A comparative study of congenital and postnatally acquired human cytomegalovirus infection in infants: lack of expression of viral immediate early protein in congenital cases.

Abstract

Postmortem tissues from infants with congenital and postnatally acquired human cytomegalovirus (HCMV) infection were examined by routine histology, immunohistochemistry (IHC) and in situ hybridization (ISH) to determine the dynamics of viral replication in vivo. Histologically, infants in both groups showed characteristic inclusion-bearing cells most commonly in lung, kidney, liver and pancreas.

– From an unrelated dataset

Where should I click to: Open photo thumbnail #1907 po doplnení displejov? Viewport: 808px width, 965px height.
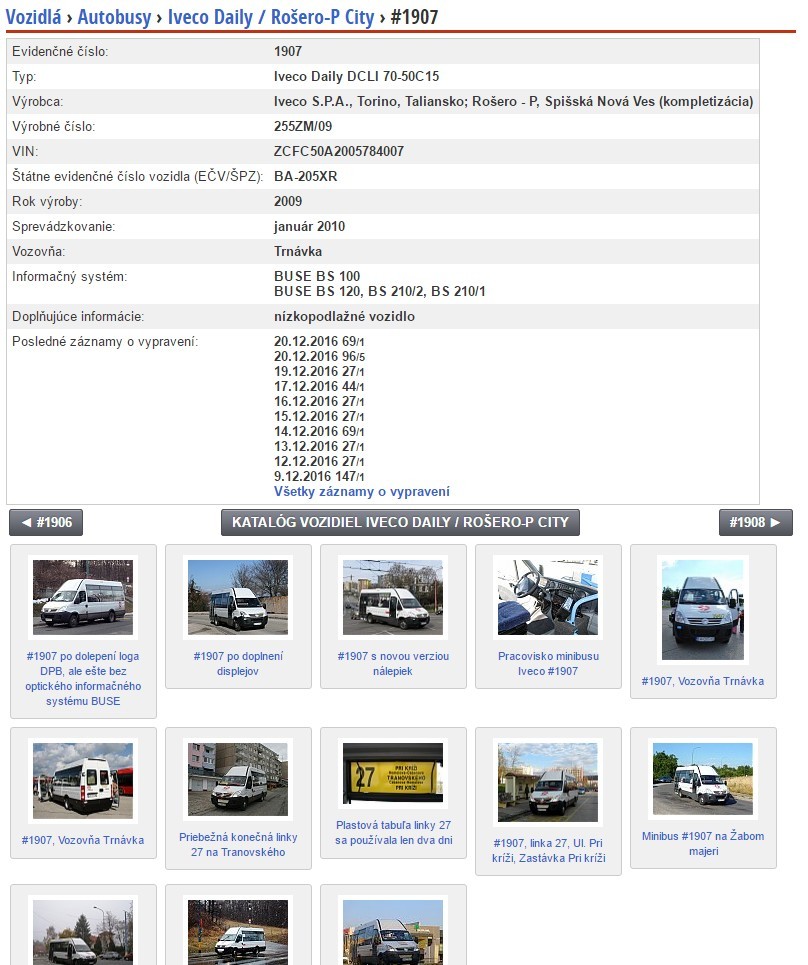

IHC for late proteins using a rabbit polyclonal antibody and ISH for viral genomes detected most of the infected cells as nuclear and/or cytoplasmic signals. However, immunostaining with a monoclonal antibody against viral immediate early (IE) proteins was variable depending on the stage of viral replication within an individual infected cell. In tissues of infants with postnatal HCMV infection, many cells harboured IE antigens, while in tissues from congenital cases most of the affected cells lacked IE antigens and only a few showed cytoplasmic staining. The difference was not caused by the antigenic diversity among viral strains as confirmed by in vitro study. Our findings suggested that congenital infections exhibited uniformly late stage proteins with inactive viral replication at death, while acquired ones remained active. The different viral activity may reflect the immune status of congenital and acquired HCMV infections.